YOUR INSTRUCTIONS
Check each line of the entries for "will" and report the ones that have it.

Stored records
◇ ◇ ◇

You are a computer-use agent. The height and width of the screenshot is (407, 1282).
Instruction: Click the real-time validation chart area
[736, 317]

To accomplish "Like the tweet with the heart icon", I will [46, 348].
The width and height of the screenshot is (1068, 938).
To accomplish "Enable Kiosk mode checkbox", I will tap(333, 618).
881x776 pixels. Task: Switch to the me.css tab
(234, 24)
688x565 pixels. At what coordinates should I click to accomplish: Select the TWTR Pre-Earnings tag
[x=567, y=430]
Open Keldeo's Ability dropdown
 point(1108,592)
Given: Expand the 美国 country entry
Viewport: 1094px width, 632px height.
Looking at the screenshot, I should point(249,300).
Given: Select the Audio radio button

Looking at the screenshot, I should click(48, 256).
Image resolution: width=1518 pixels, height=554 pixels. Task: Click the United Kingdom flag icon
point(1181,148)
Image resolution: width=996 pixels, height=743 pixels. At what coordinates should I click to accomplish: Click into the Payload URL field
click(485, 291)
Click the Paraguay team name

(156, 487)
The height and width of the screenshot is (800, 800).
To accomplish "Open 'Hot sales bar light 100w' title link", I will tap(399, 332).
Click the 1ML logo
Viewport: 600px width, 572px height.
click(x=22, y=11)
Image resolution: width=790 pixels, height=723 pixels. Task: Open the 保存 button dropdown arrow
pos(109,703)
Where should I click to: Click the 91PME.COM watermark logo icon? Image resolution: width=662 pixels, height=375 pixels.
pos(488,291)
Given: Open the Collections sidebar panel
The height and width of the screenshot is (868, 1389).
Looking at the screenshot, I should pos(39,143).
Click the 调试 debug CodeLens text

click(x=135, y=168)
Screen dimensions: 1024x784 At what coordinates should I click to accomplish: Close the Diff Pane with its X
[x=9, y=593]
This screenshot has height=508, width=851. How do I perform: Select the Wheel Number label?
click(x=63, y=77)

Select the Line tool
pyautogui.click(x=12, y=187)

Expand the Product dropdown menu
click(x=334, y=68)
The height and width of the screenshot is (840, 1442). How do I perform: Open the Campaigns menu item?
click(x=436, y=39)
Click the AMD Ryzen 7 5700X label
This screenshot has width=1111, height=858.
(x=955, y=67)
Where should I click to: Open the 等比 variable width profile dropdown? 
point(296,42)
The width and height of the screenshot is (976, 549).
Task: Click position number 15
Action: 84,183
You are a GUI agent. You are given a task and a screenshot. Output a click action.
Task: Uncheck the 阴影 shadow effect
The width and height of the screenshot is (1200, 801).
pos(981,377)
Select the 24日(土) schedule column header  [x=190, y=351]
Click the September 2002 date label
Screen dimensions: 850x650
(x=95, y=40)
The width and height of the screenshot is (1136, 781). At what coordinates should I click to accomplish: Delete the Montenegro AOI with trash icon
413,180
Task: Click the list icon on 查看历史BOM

◇ ◇ ◇

ANSWER FOR THIS EXERCISE
To accomplish "Like the tweet with the heart icon", I will [46, 348].
To accomplish "Enable Kiosk mode checkbox", I will tap(333, 618).
To accomplish "Open 'Hot sales bar light 100w' title link", I will tap(399, 332).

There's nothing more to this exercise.